TRY IT ▸
Your output should be the lines from the one containing "Screen dimensions: 1420x840" through the last line below, both ends included, exactly as written and free of pictures.

═══ INPUT DATA

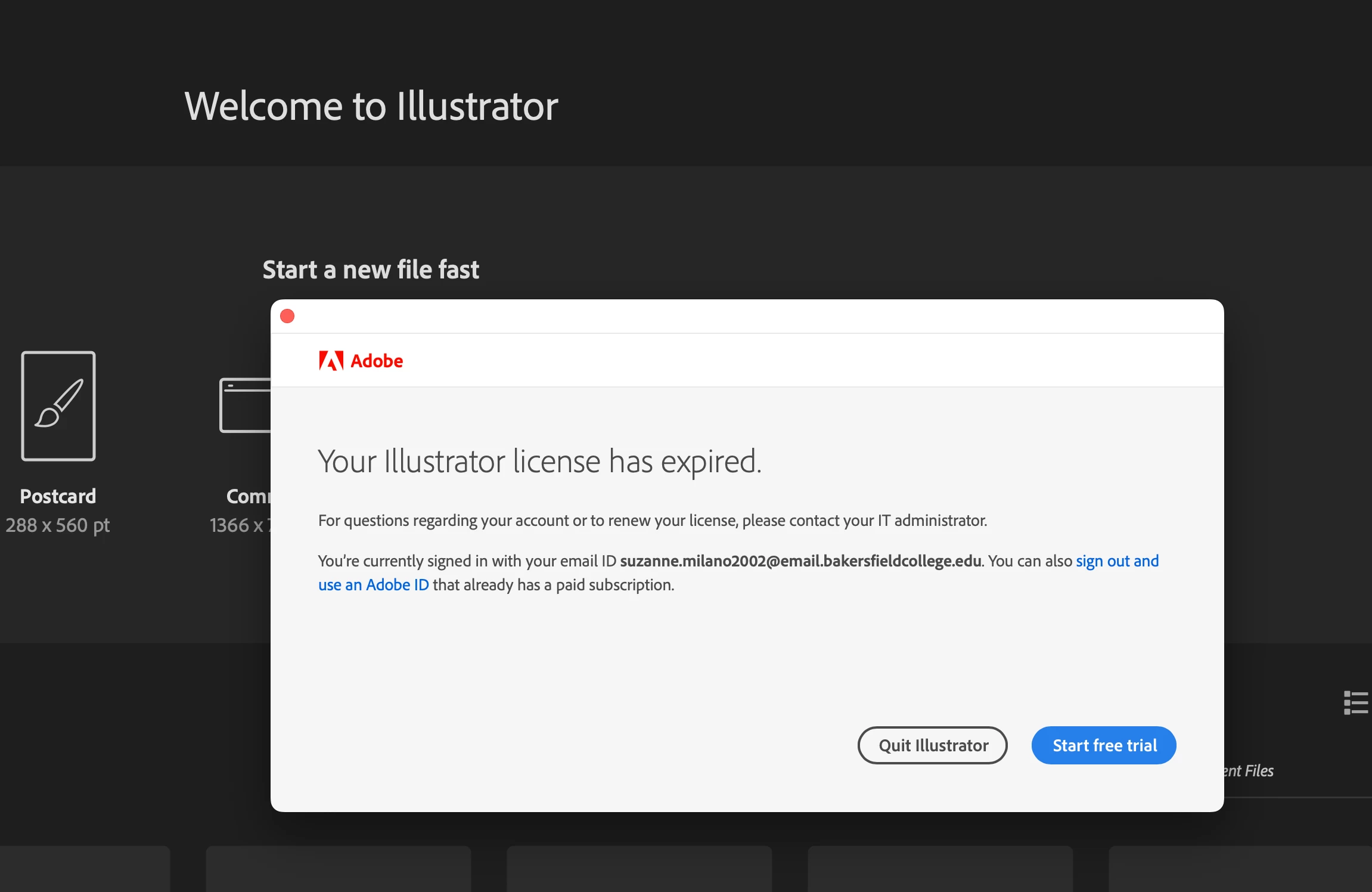Viewport: 1372px width, 892px height.
Task: Open the first recent file thumbnail placeholder
Action: click(x=85, y=868)
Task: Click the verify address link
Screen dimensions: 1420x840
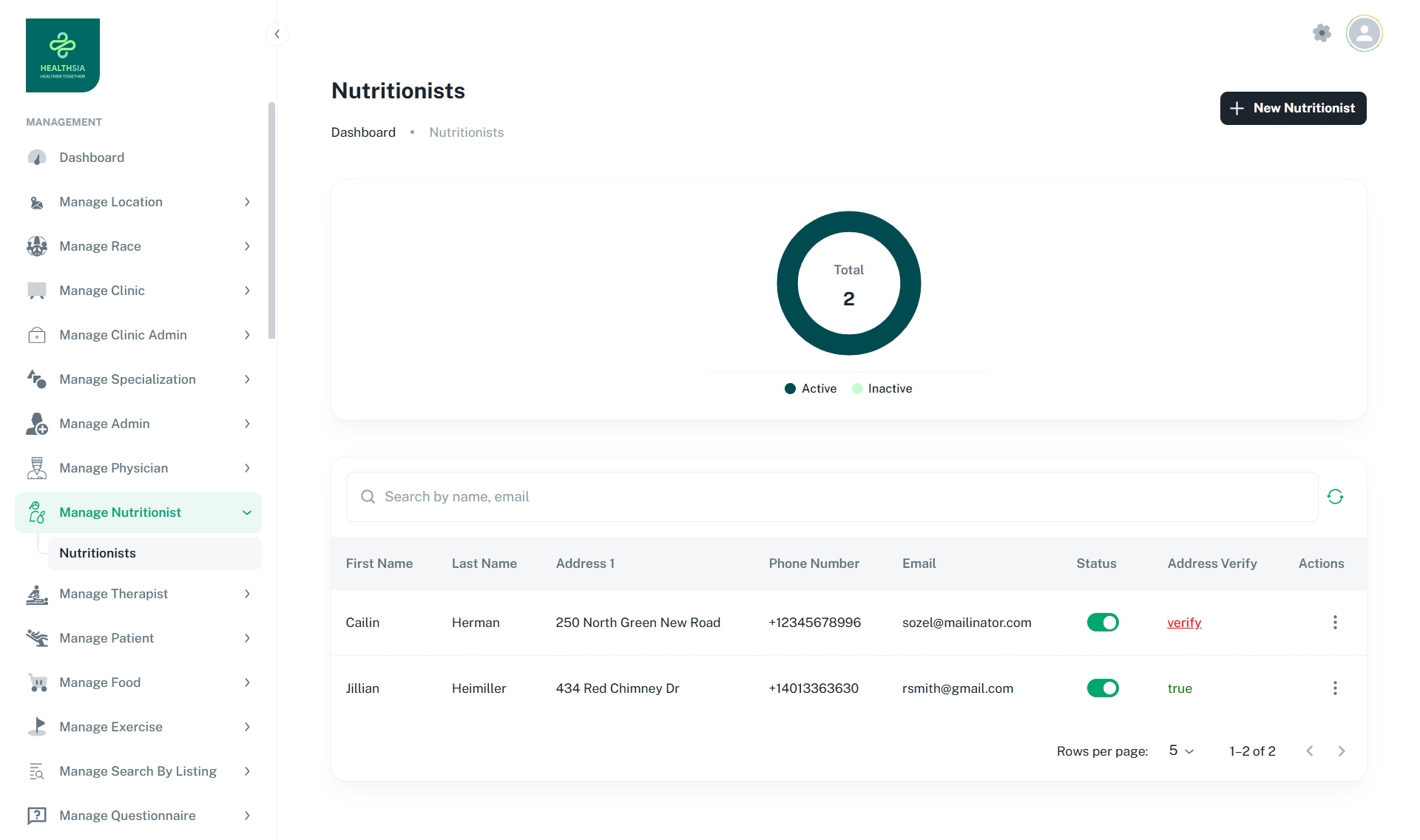Action: [1184, 623]
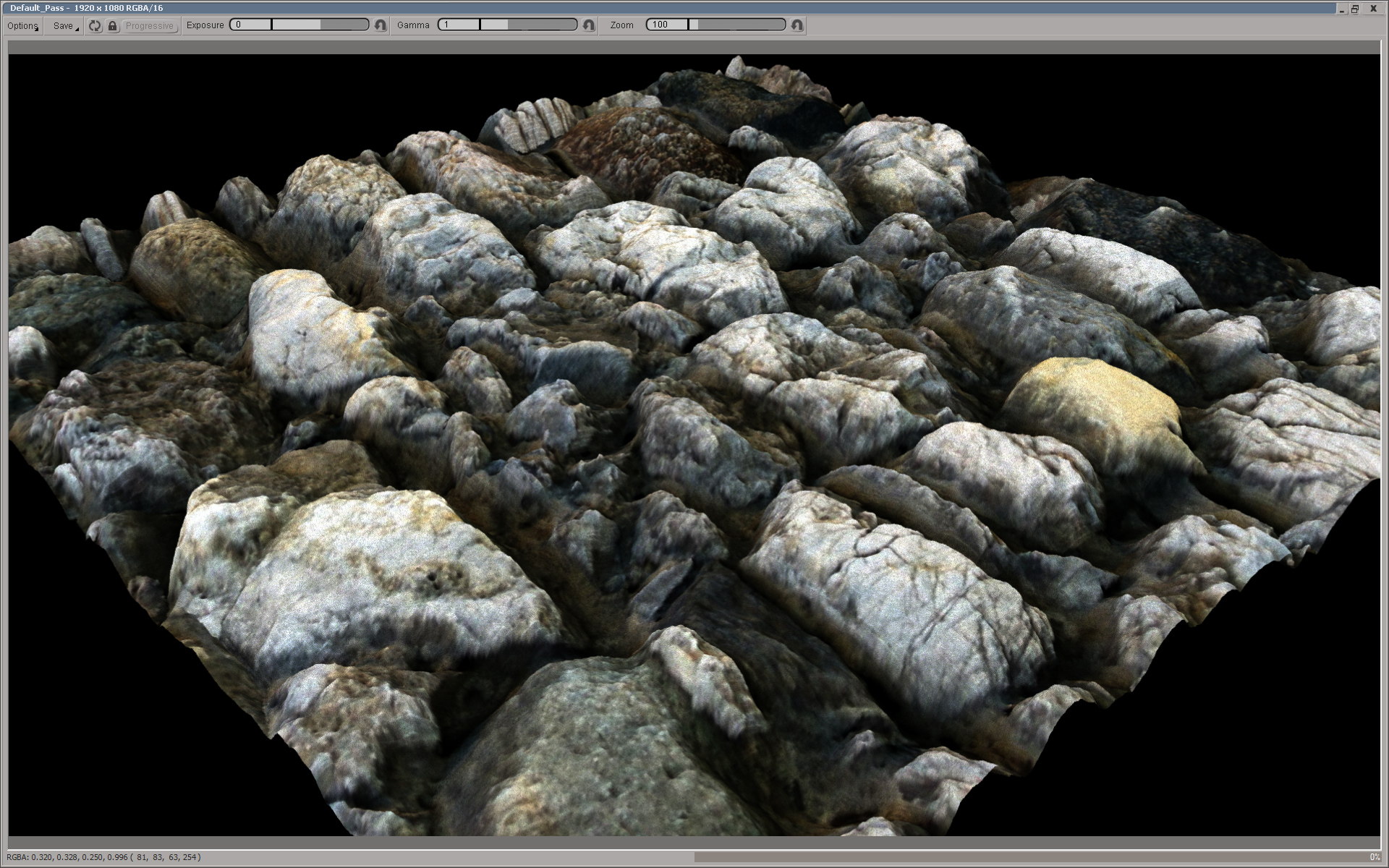Image resolution: width=1389 pixels, height=868 pixels.
Task: Click the RGBA values readout
Action: (x=103, y=857)

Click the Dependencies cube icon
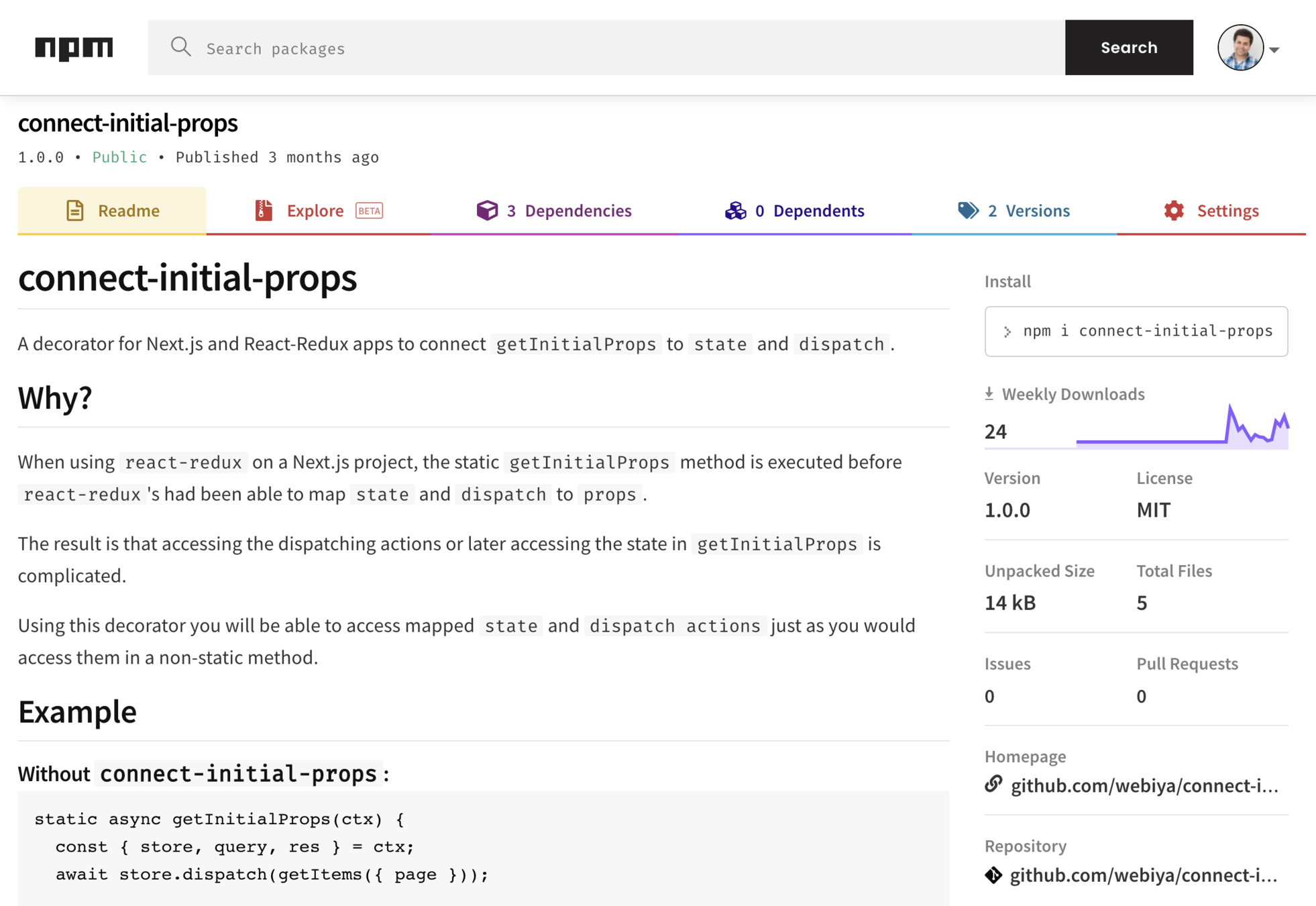[x=487, y=211]
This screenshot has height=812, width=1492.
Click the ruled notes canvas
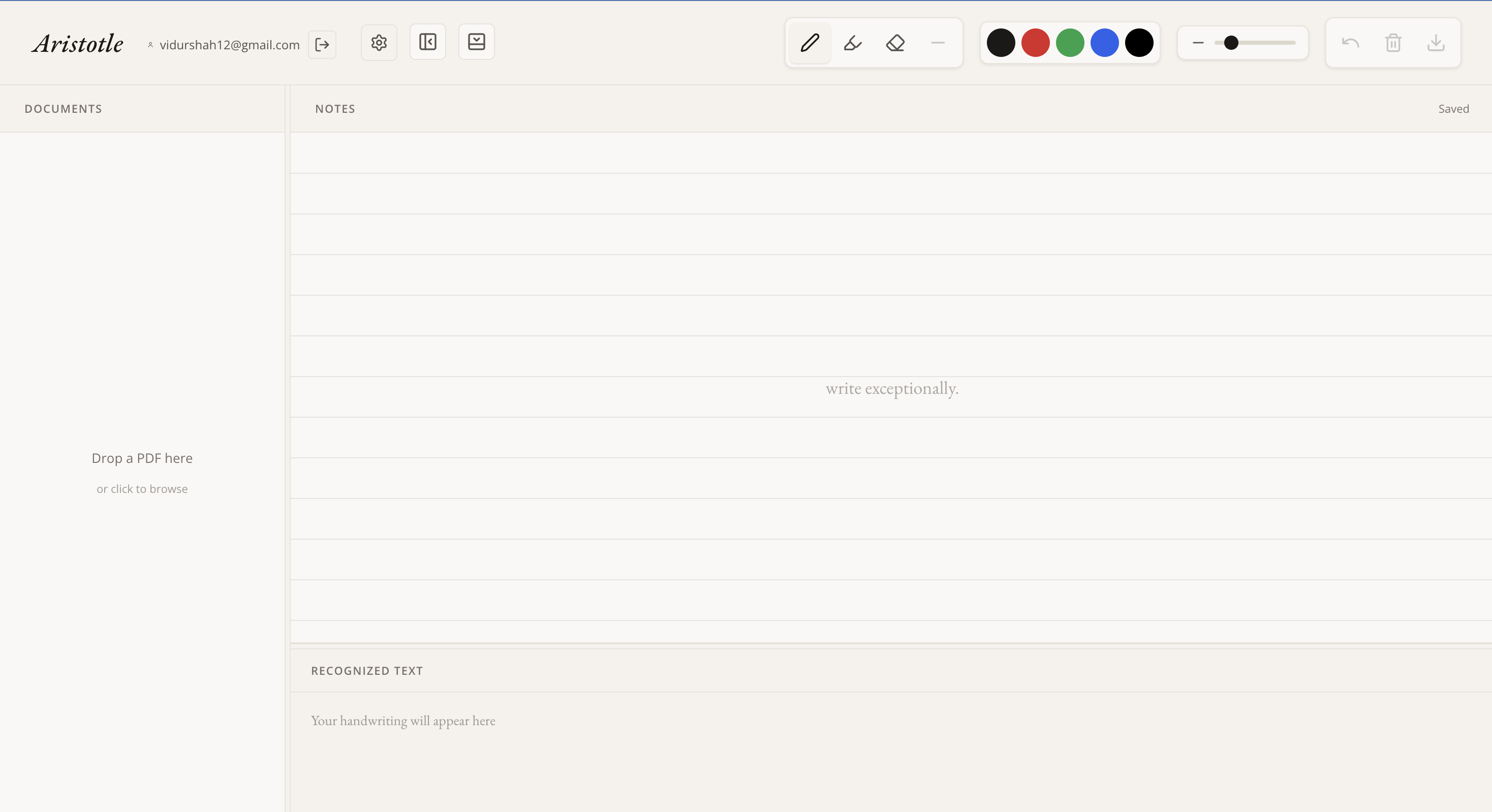pos(891,290)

══════

OUTPUT FOR THIS TASK ▸
Screen dimensions: 1420x840
Action: [1184, 623]
Image resolution: width=1389 pixels, height=868 pixels.
Task: Click the RGBA values readout
Action: (x=103, y=857)

Click the Dependencies cube icon
[x=487, y=211]
This screenshot has height=812, width=1492.
Click the ruled notes canvas
pos(891,290)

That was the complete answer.